Tell how many lines in the data contain the string "will", using a single number as the whole reply.
───
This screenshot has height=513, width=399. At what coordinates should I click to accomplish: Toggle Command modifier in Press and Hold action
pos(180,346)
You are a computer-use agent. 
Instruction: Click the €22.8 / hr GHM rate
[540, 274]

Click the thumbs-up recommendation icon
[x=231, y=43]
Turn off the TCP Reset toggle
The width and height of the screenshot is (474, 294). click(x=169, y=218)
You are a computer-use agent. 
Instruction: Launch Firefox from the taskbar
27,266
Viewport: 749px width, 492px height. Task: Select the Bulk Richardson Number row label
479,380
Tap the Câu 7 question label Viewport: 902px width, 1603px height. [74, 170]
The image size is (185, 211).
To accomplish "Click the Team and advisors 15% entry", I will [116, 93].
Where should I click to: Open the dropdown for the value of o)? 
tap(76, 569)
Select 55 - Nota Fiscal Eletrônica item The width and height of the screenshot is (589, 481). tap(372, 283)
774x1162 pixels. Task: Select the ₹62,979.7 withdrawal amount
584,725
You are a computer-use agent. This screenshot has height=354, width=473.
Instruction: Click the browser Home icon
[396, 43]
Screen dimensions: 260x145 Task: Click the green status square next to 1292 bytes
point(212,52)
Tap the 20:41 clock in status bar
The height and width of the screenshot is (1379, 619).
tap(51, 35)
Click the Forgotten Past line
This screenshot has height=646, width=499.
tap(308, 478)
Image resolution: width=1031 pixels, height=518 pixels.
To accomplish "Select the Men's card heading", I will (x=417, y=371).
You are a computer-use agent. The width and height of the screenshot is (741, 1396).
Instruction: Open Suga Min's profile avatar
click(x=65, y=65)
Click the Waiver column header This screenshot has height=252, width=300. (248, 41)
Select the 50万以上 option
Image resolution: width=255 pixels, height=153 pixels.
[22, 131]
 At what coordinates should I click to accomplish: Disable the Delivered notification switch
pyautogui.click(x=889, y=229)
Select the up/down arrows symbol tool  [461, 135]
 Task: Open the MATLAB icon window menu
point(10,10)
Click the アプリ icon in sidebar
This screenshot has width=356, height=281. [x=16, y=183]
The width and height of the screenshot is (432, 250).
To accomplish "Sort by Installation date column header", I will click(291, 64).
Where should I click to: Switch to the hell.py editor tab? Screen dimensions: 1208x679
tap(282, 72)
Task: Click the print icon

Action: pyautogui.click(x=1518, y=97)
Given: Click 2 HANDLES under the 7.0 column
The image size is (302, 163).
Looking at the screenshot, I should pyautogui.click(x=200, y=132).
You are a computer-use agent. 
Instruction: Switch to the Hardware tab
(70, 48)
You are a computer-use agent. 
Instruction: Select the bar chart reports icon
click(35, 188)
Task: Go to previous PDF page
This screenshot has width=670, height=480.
───
• _Response to this task_: 3